Problem to solve:
Return the line that has "Task: Click the Raw Data Viewer panel header" and all lines below it through the last, exactly as they stand; omit pictures.

-----

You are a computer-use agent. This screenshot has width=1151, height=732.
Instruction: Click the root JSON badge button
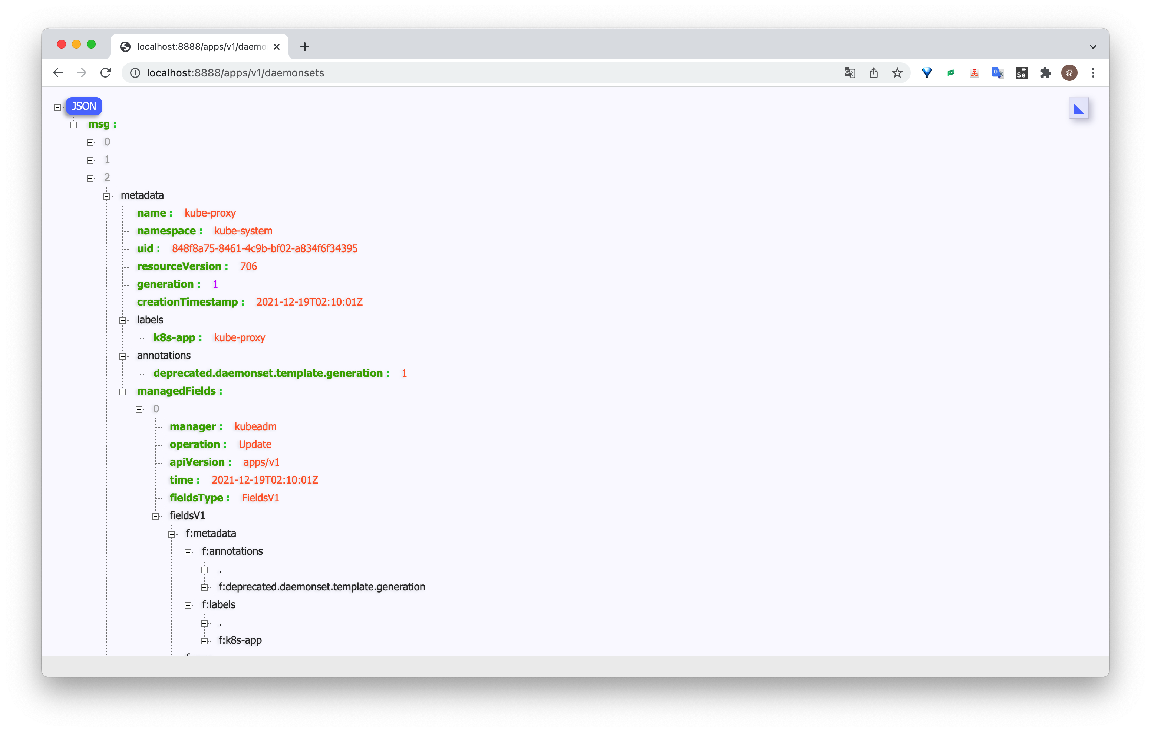pyautogui.click(x=84, y=106)
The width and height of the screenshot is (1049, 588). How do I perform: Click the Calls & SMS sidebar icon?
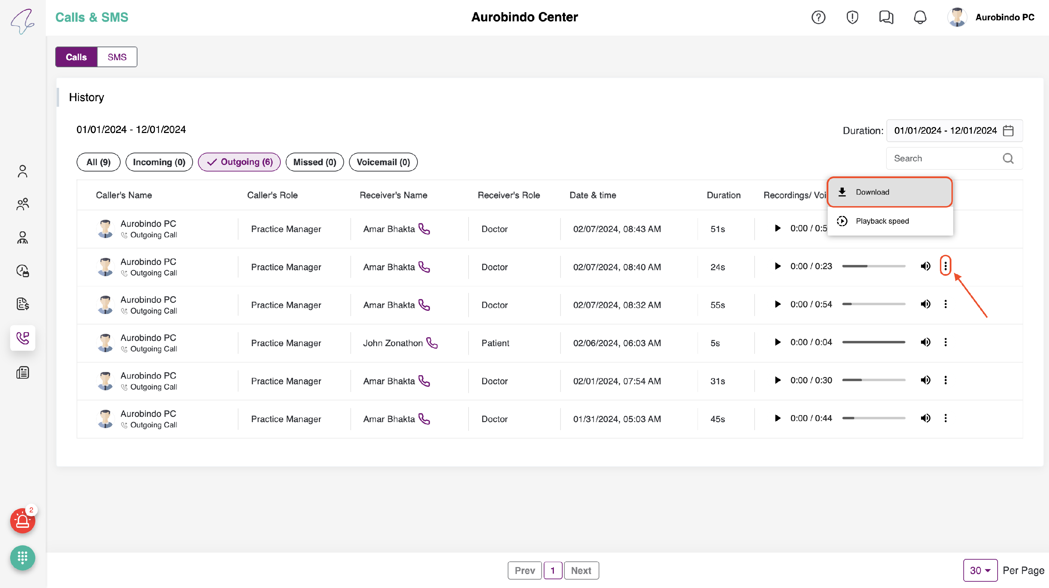click(x=22, y=337)
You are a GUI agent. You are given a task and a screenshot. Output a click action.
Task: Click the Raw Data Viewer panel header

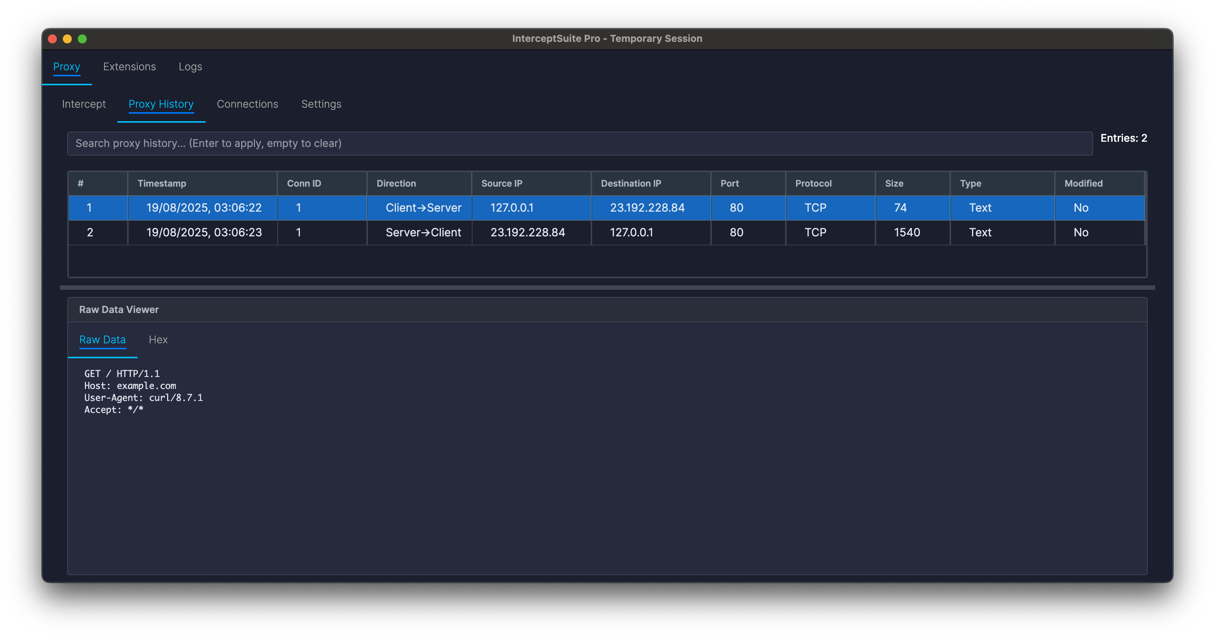[119, 309]
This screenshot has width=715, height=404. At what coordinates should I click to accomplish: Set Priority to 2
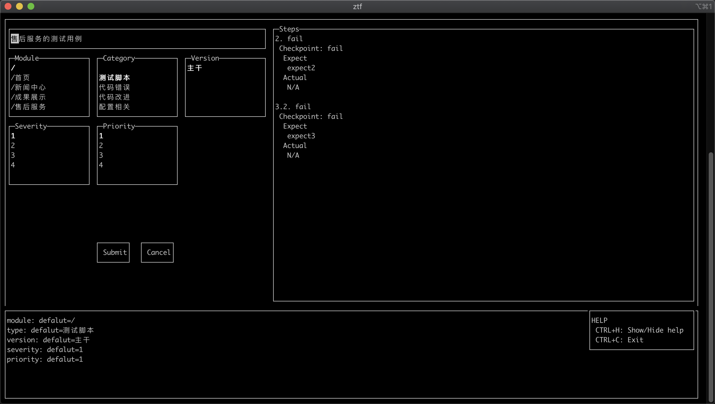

-----

Answer section:
Task: Click the Raw Data Viewer panel header

[119, 309]
This screenshot has width=715, height=404. At what coordinates should I click to accomplish: Set Priority to 2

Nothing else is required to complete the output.